Assigned task
Lines in the listing below that hold "Open" are the ones to copy.

+++ Data +++

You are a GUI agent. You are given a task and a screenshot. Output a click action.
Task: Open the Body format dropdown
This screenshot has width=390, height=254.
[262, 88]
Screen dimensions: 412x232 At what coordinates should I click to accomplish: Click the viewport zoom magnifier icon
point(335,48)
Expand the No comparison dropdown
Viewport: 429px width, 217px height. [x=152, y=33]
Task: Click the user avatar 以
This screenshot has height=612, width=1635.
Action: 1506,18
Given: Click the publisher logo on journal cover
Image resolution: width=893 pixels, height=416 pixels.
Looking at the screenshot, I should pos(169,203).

+++
+++ Data +++

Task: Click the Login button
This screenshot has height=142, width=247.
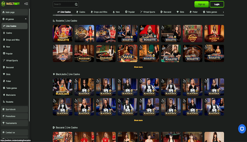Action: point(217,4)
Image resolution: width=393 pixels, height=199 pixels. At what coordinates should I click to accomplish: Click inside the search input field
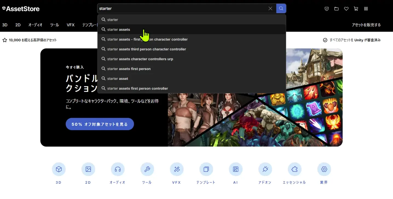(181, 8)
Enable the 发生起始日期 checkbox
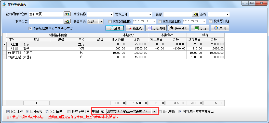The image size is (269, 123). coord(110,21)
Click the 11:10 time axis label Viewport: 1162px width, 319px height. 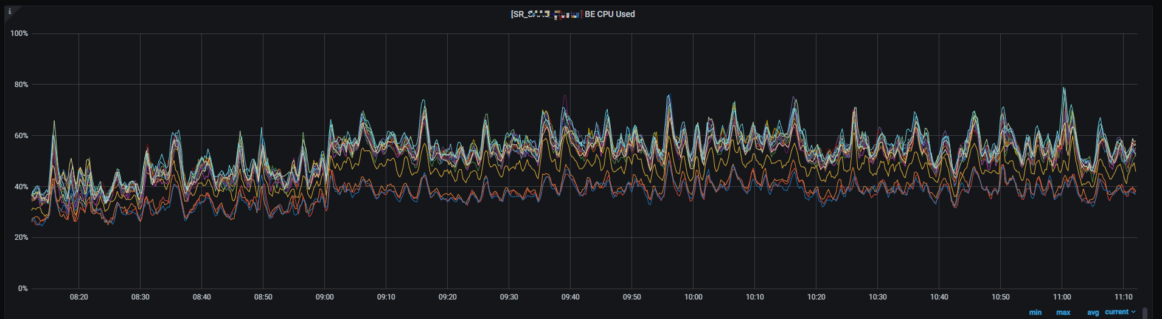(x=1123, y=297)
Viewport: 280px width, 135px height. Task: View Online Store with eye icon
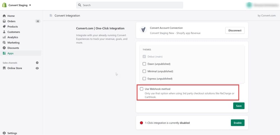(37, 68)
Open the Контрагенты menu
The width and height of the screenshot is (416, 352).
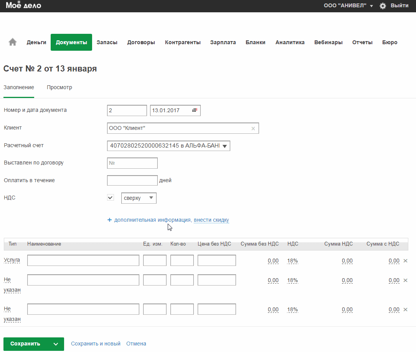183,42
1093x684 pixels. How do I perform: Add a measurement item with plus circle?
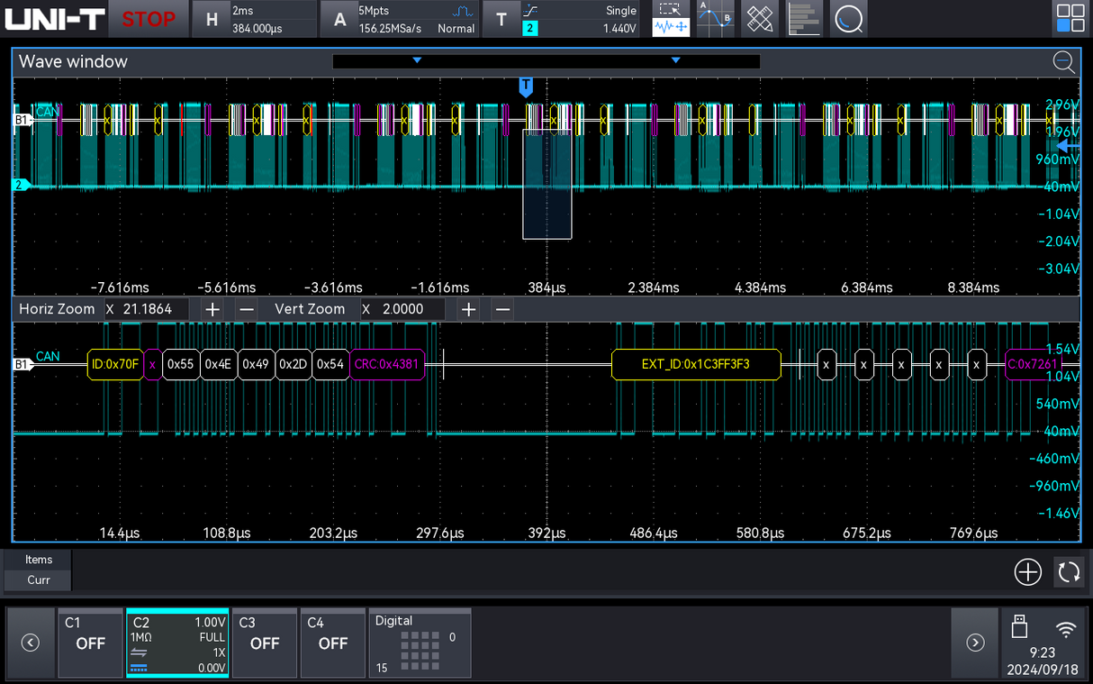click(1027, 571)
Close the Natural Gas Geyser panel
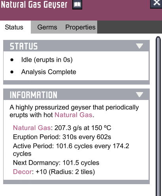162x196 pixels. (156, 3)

+++

Answer to this problem
Task: Open the Body format dropdown
Open the Контрагенты menu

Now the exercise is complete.